▸ **WHAT YOU NEED TO DO**
Apart from the pictures, return every line of the listing exactly.

··· EXCERPTED RECORDS

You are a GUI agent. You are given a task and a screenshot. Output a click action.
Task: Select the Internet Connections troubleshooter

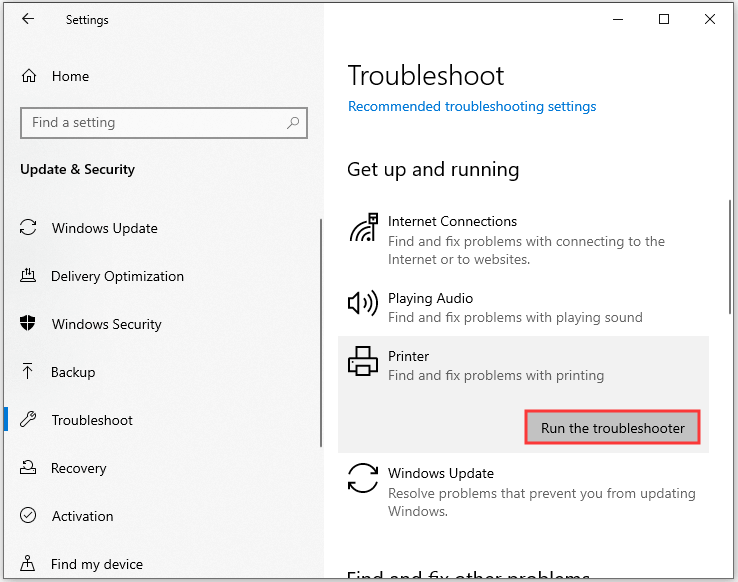click(523, 240)
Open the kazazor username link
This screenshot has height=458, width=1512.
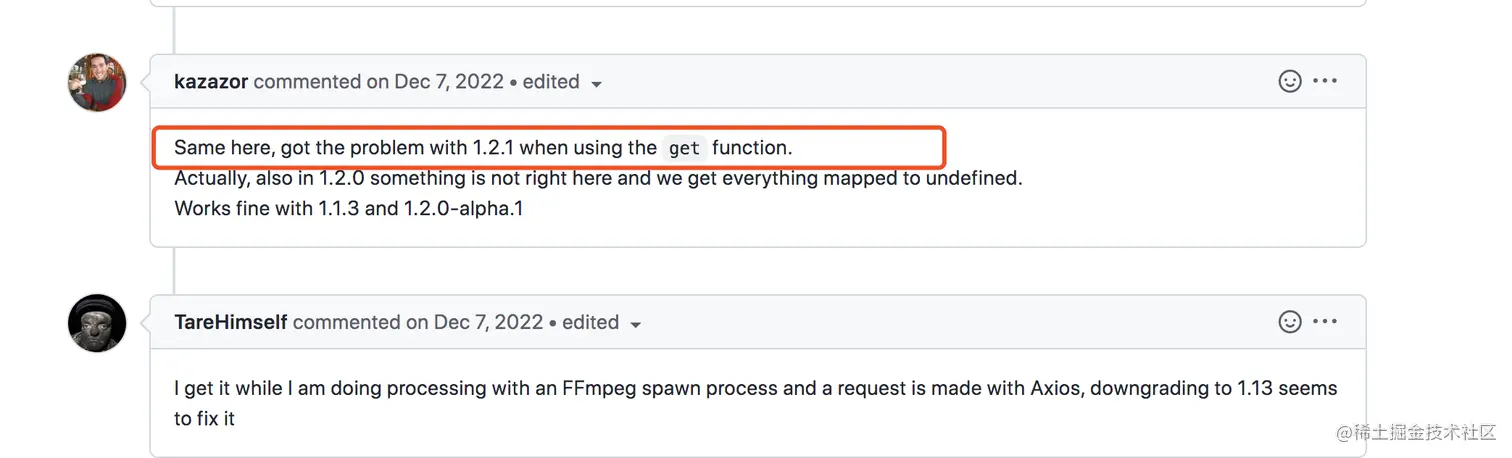[211, 82]
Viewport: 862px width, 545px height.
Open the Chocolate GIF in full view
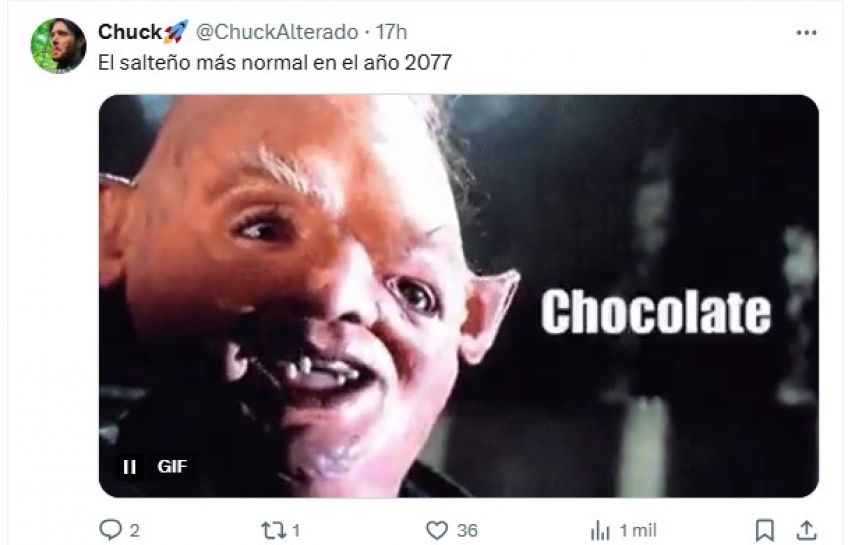pyautogui.click(x=458, y=296)
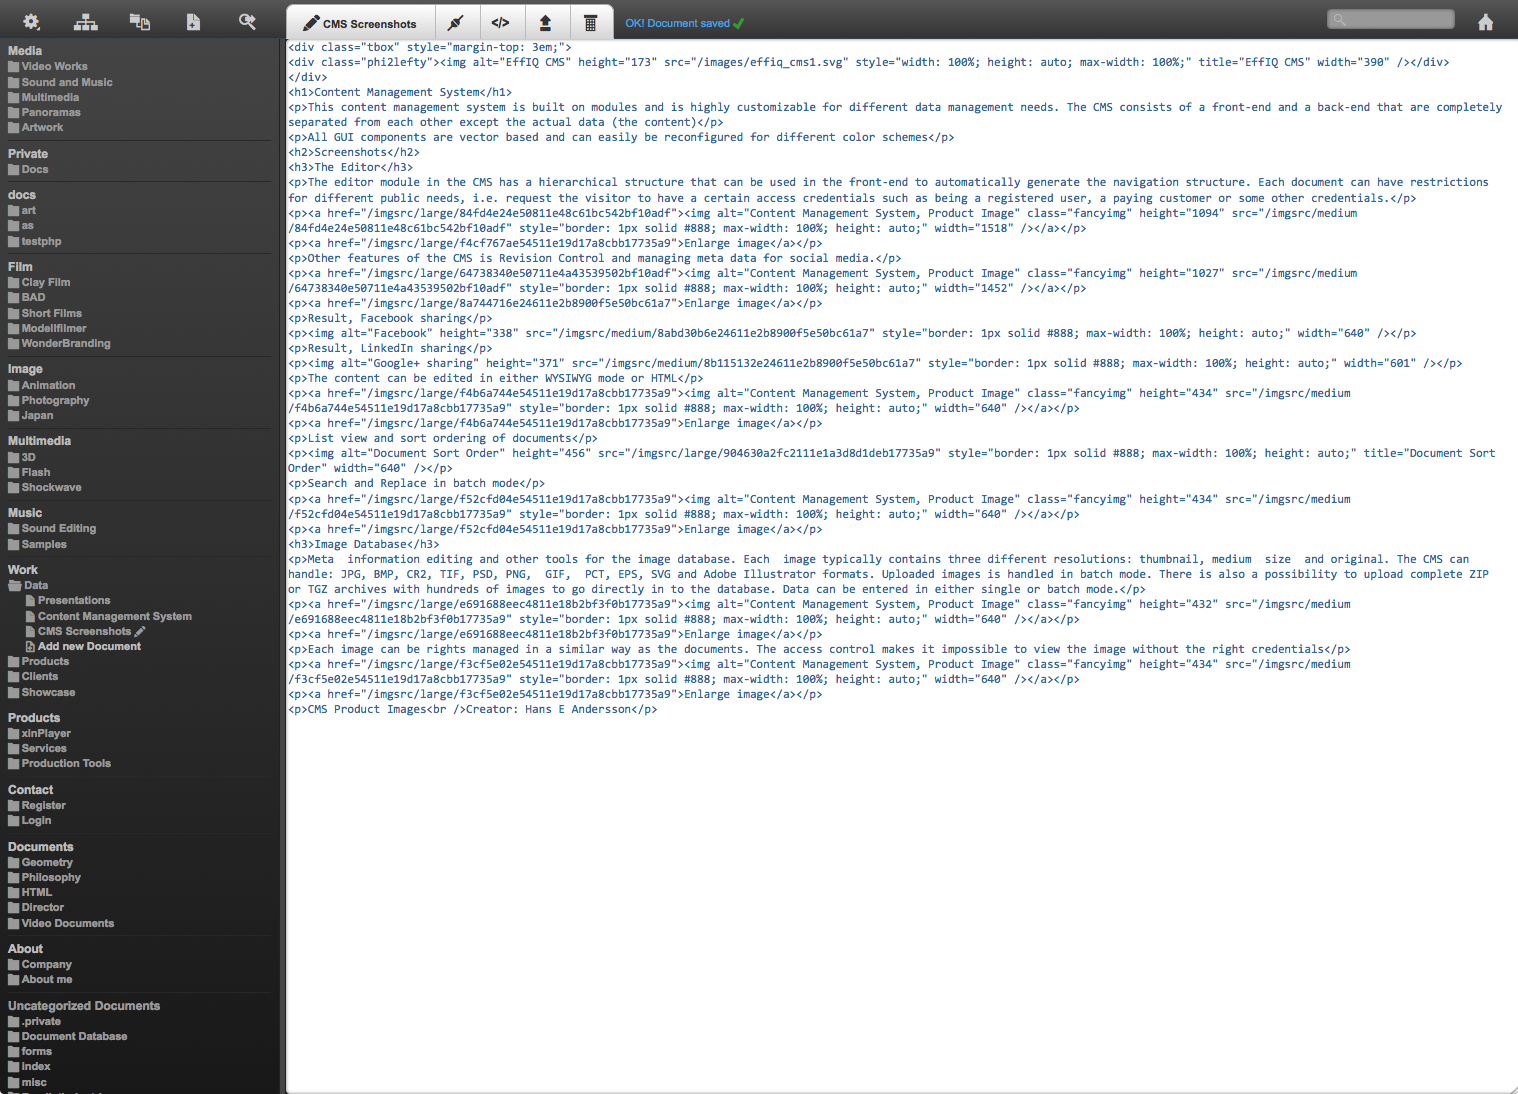Image resolution: width=1518 pixels, height=1094 pixels.
Task: Expand the Products folder under Work
Action: 14,662
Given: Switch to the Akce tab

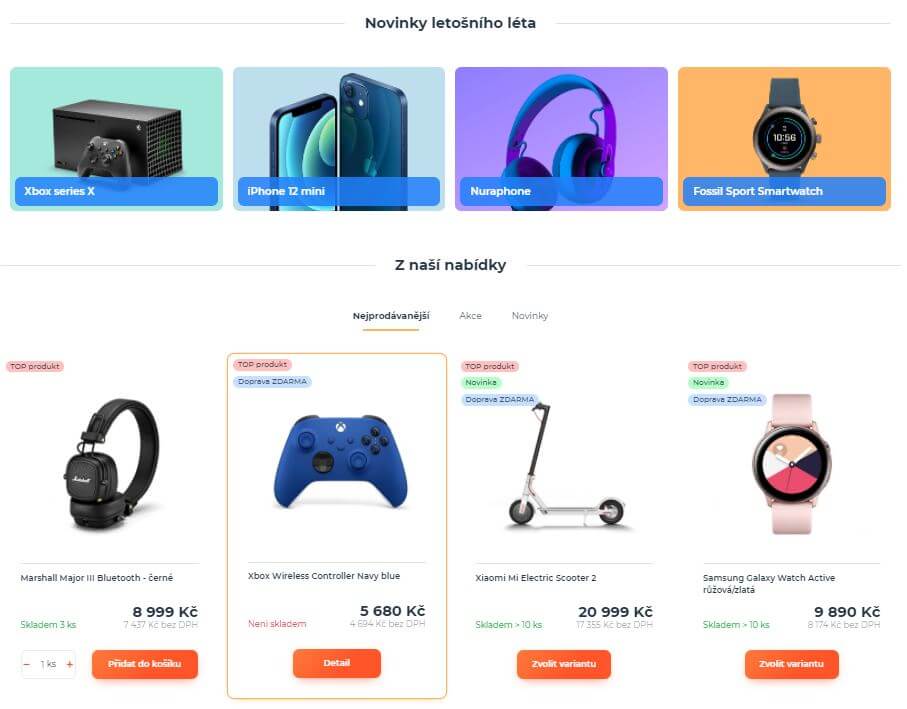Looking at the screenshot, I should [470, 316].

······

▸ **WRITTEN REPLY**
You are a GUI agent. You are given a task and a screenshot. Output a click action.
Task: Select the Internet Connections troubleshooter

click(523, 240)
Open the kazazor username link
This screenshot has height=458, width=1512.
[211, 82]
Viewport: 862px width, 545px height.
Open the Chocolate GIF in full view
pyautogui.click(x=458, y=296)
Image resolution: width=1518 pixels, height=1094 pixels.
Task: Expand the Products folder under Work
Action: 14,662
Given: Switch to the Akce tab

Looking at the screenshot, I should [470, 316].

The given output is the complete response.